Dès le début des éliminatoires, on constate que les fantômes n’ont pas abandonné les lieux au cours des rénovations. En fait, le Canadien ne perdra aucun match dans son domicile jusqu’à la conquête de la coupe Stanley. Il écarte d’abord les Rangers en quatre matchs, avant de se frotter aux Bruins, qui résistent jusqu’en deuxième période supplémentaire au sixième match.

Cette demi-finale révélera un nouveau héros qui en avait déjà étonné plusieurs à sa deuxième saison seulement. Le grand défenseur Serge Savard donne le ton dès le premier match avec trois passes et poursuit la série sur cette lancée pour en devenir le meilleur marqueur. Durant la deuxième partie, il marque ce qu’il qualifiera plus tard du « plus beau de [sa] carrière alors que les Bruins mènent 3-2 avec 1 minute 19 secondes à faire en troisième période. Mickey Redmond scellera l’issue du match en supplémentaire sur une passe de… Savard!

En finale contre les Blues de St Louis, il ajoute un but gagnant, mais se distingue surtout par ses aptitudes à repousser les attaques adverses dans une série axée sur le jeu défensif. Ces performances lui vaudront le premier trophée Conn Smythe jamais remis à un défenseur. « J’aurais voté pour [Jacques] Laperrière, avait humblement réagi Savard devant le journaliste Jean Aucoin, du Petit Journal, en apprenant sa nomination. Je crois que Laperrière a été le joueur le plus régulier des trois séries… On s’arrangeait ensemble. Quand je me portais à l’attaque, il me couvrait toujours bien. »

Décidément, l’Abitibi était à l’honneur durant cette quatrième conquête de la Coupe Stanley en cinq saisons, puisque le gardien Rogatien Vachon avait également été considéré pour le trophée Conn Smythe.

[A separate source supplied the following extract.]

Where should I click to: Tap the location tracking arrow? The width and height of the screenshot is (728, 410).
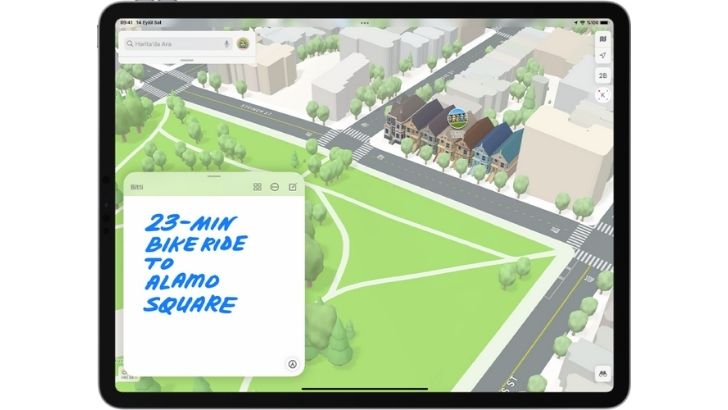[x=603, y=57]
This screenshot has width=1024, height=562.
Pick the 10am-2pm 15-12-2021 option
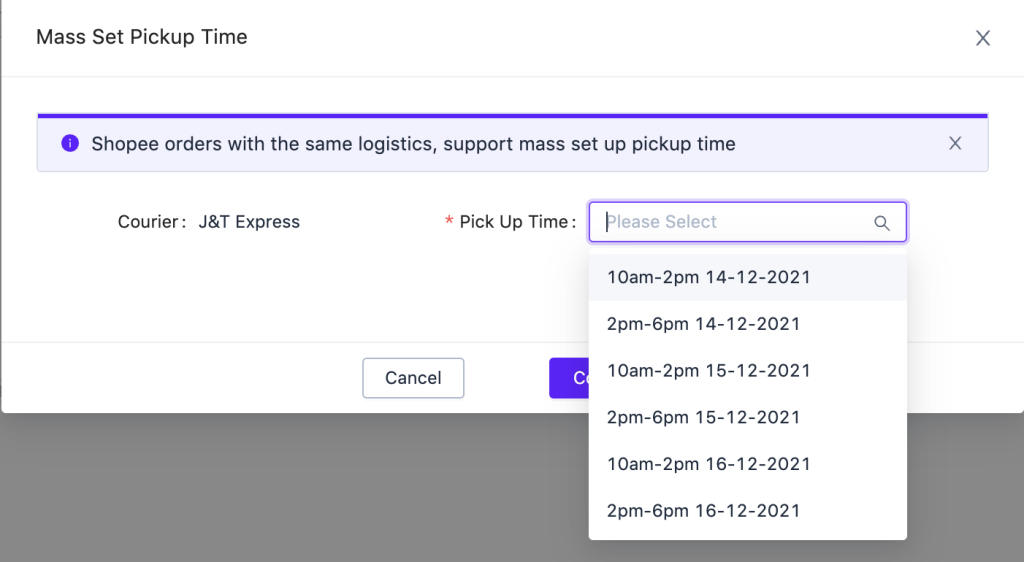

Voilà qui met un terme à notre série sur la dynastie tranquille du Canadien. À compter de samedi prochain, nous poursuivons cette chronique sur la séquence victorieuse du Canadien de 1976 à 1979. Au plaisir de vous y retrouver!

Reconnu d’abord pour sa robustesse, le défenseur Ted Harris obtient sa seule distinction durant son séjour de six saisons avec le Canadien en se taillant une place au sein de la seconde équipe d’étoiles.